Ramses gave me a hard look. “Don’t let your imagination run away with you, Mother. There was no blood, no sign of a struggle in her rooms. She arranged her own disappearance, she must have done. She’ll turn up in a few days with some cock-and-bull story, and get the headlines she wants—and the statue.”

“Emerson didn’t take it with him, did he?” Cyrus asked.

“No,” I said. “It is here, in the house.”

Cyrus looked expectantly at me. I laughed and shook my head. “It is better for you, Cyrus, if you don’t know its exact location. I am the only one who does, and I assure you it is well hidden.”

“You don’t suppose I’d tell anyone, do you?” Cyrus demanded indignantly.

“Not willingly.”

Cyrus’s jaw dropped. “Come on, now, Amelia, that’s a little farfetched. You don’t really think someone is going to capture and torture me, do you?”

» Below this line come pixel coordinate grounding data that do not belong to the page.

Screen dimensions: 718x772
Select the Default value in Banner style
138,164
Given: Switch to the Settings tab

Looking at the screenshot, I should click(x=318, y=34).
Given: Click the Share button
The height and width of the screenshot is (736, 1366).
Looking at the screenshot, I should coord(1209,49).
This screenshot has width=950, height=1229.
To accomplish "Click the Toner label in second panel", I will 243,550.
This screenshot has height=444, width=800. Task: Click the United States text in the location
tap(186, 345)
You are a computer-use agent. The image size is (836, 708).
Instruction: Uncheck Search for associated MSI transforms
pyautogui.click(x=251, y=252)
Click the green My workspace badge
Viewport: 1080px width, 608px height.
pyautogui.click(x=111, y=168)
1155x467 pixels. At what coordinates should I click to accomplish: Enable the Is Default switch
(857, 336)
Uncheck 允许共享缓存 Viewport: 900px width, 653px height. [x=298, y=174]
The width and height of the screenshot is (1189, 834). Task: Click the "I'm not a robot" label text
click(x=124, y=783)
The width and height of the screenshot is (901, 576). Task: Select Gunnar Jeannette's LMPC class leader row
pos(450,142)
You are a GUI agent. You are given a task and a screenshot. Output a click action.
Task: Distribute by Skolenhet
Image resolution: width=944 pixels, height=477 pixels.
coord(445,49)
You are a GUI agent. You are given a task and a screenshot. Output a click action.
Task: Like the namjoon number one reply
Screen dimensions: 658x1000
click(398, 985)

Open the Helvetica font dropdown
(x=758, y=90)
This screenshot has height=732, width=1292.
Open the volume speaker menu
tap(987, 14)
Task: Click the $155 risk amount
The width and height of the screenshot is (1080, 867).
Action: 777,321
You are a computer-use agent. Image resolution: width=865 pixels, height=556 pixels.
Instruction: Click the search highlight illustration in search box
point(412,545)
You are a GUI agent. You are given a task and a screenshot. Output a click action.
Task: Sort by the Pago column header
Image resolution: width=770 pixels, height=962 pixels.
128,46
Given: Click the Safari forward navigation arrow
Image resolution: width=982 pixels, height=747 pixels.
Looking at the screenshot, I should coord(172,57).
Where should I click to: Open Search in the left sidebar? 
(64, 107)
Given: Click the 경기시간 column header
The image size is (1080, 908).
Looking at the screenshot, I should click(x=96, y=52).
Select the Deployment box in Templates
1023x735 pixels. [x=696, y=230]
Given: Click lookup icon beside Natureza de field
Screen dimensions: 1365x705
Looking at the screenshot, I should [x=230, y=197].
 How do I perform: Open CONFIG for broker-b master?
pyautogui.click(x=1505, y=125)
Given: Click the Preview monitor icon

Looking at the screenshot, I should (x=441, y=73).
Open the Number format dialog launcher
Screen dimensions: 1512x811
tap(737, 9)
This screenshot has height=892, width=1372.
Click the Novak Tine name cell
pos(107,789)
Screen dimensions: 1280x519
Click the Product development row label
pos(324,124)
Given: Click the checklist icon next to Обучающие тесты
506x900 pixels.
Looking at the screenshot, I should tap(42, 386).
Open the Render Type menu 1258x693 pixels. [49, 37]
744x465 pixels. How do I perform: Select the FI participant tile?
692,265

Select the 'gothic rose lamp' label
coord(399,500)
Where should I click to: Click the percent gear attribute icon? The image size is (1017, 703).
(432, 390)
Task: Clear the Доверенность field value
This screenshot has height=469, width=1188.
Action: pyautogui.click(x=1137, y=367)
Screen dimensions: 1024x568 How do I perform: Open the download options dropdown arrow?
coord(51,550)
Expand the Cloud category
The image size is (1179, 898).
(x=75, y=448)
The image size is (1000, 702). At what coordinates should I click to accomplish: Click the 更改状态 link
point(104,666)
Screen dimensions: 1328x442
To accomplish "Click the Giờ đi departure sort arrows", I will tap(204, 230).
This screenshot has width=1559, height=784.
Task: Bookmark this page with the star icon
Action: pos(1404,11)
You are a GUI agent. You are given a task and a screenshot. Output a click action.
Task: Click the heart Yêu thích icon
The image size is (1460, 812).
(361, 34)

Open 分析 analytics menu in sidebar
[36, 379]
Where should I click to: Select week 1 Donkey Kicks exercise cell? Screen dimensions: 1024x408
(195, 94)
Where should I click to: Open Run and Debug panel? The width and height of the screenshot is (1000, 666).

“No,” said my son, giving me an even harder look. “She’s saving that little treat for herself.”

FROM MANUSCRIPT H

* * *

Ramses wondered how many other people had been informed that his mother was the only one who knew the statuette’s hiding place. It would be just like her to put the story about as a means of protecting the rest of them from what could only be one of her melodramatic fantasies. What’s more, the story wasn’t true. He knew where Emerson had hidden the statuette, and he’d be willing to wager that every servant in the house also knew. All the same, he decided he had better spread a rumor of his own.

After Cyrus had taken his departure and his mother had gone off to her study, he took Nefret aside.

“I’m going out for a while.”

“Where?”

“Around and about,” Ramses said. “I’ll be back in time for tea. Keep an eye on Mother. She mustn’t leave the house. Hit her over the head if you have to.”

“I can see myself doing that,” his wife said wryly. “All right, I’ll try. But tell me where you’re going.”

She didn’t add “just in case.” She didn’t have to. It was a family rule, one learned from painful experience.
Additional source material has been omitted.